Most voters spared fine for missing March council election

People who failed to vote in the council elections and the Currumbin by-election in March will avoid a fine and even a warning letter, if it’s their first time missing an election.

A huge number of people skipped polling day amid growing concern about the spread of coronavirus, despite health officials declaring it was safe.

There was a massive 270,000 first-time non-voters at the election.


Electoral Commissioner Pat Vidgen concedes the election was held during extraordinary circumstances and first-time non-voters will be spared punishment.

But he says people won’t be able to use COVID-19 as an excuse for not voting in the upcoming state election.
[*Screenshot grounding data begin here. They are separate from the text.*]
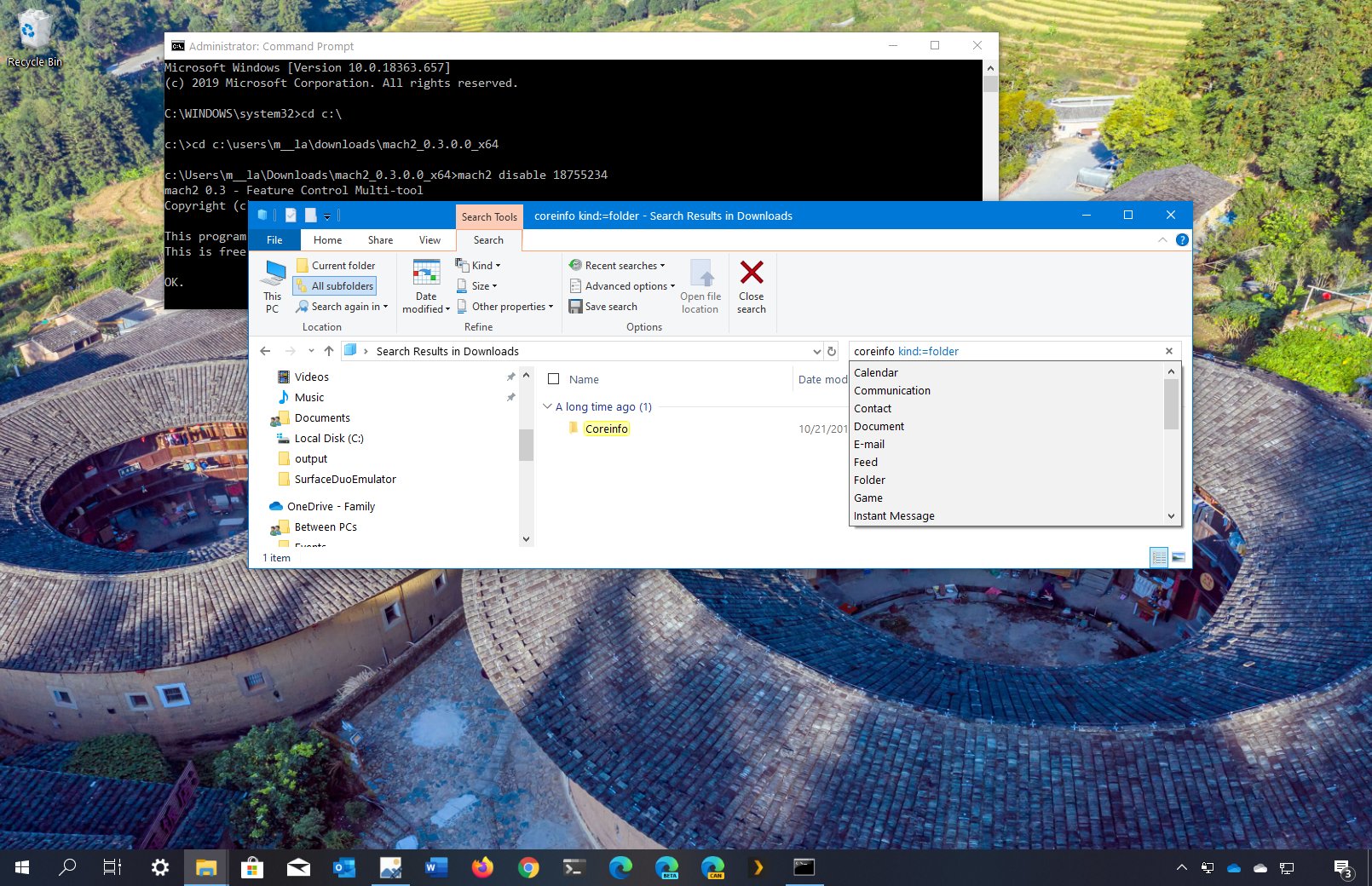Open the File menu
This screenshot has height=886, width=1372.
(x=274, y=239)
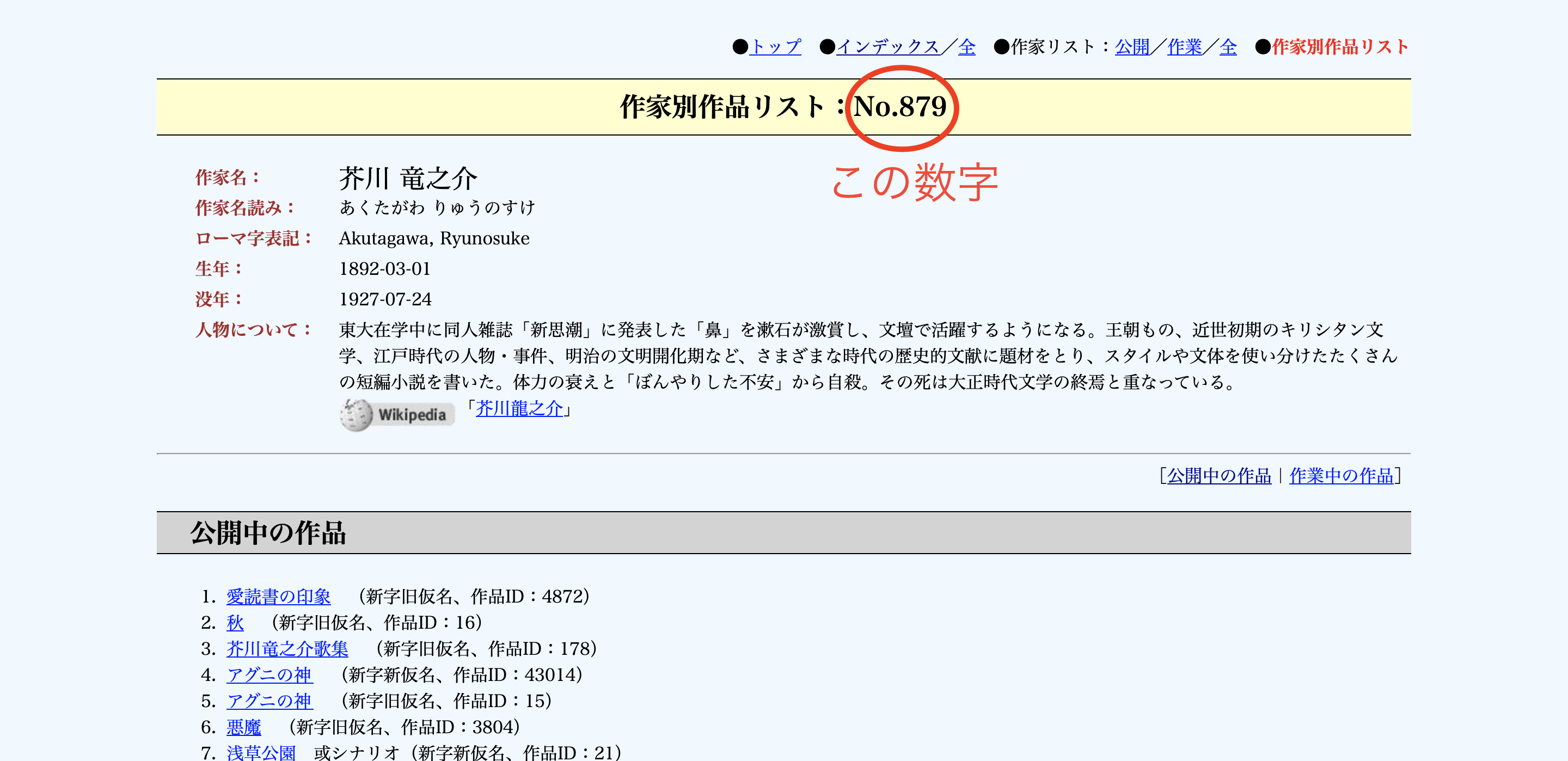The width and height of the screenshot is (1568, 761).
Task: Open アグニの神 in 新字新仮名 version
Action: [270, 675]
“In recognition of the unprecedented circumstances of delivering the elections during an unfolding global pandemic, first-time non-voters will not be fined or receive a warning from the ECQ,” Mr Vidgen said.
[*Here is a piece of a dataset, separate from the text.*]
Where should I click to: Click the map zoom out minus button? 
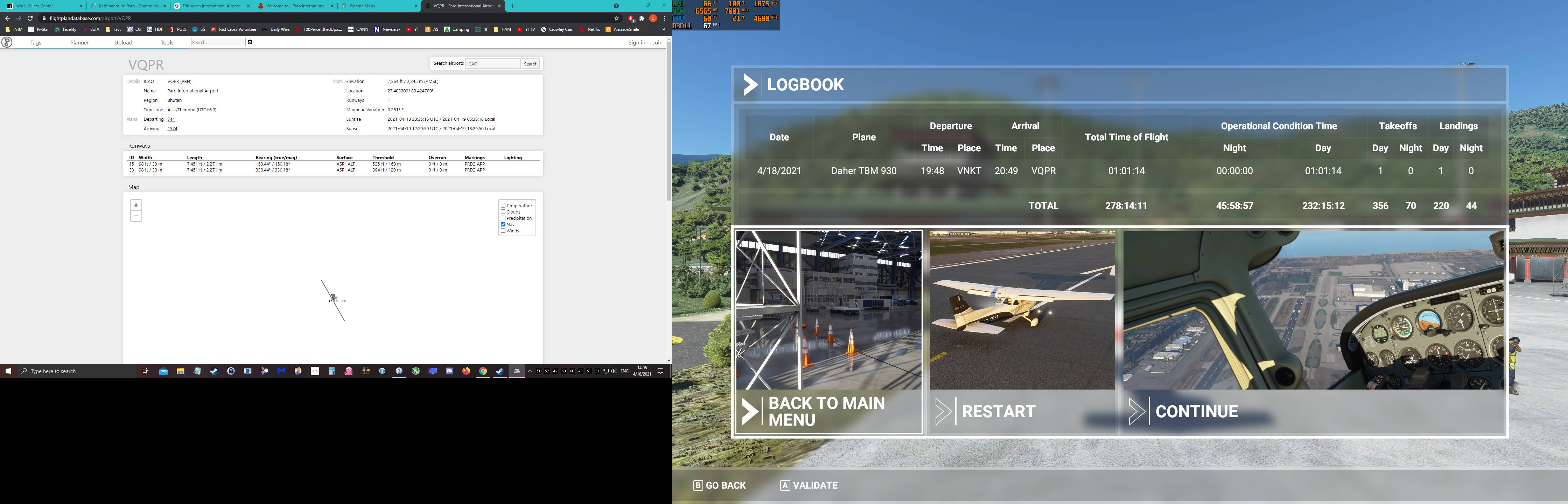point(136,216)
“However, we remind electors that voting is compulsory and, with expanded voting options for the October State general election, concerns over COVID-19 won’t be considered a valid reason for not voting.”

Around 30,000 people who didn’t vote in March will receive a warning letter because it’s not the first time they missed an election.

Another 20,000 repeat offenders will be sent a ‘please explain’ from the Electoral Commission of Queensland.

“If they are unable to provide a valid reason, or do not engage with the ECQ, they will receive a fine.”

Mr Vidgen says preparations are well advanced for October’s state election with the likelihood coronavirus will continue to be a factor.

“The ECQ is using all the lessons from March to ensure a safe and fair general election in October.

“This means voters will be provided with every opportunity to vote while accommodating health requirements.”

Legislation has been passed allowing for extended pre-polling and if necessary, a complete postal election.